This is the first article in the series Boost startup time on JVM where I explore different options to reduce startup time for non trivial JVM-based web applications.
JVM-based applications have traditionally struggled with slow startup times. However, recent improvements in the JDK and better support from frameworks like Spring Boot have made it much easier to speed up startup.
We can now achieve a blazing fast startup time with a limited effort!
In this article the first of series I’ll share my experience with a first option
- Why is so important to be fast at startup?
- How fast can we go ?
- What happens at startup in a HotSpot JVM
- Avoid the trap of oversimplified applications!
- A cheap option for fast startup time: project CRaC
- Boost Live Kitchen startup time!
- Guidelines and attention points
- Wrap up
Why is so important to be fast at startup?

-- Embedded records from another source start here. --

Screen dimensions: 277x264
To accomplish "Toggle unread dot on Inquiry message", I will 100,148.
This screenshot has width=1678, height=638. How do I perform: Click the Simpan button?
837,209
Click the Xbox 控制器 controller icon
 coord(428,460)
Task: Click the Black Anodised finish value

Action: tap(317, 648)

Link to heading
A fast startup time brings the following benefits mainly but not only in cloud environment:
- 💸 Cost saving: only needed server are available to serve current traffic
- 💪 Resilience: the system can react to on unexpected traffic peaks without the need of over provisioning
- 💰 Unlock “Scale to zero” That means no server active when there is no need because it is possible to start them up very quickly.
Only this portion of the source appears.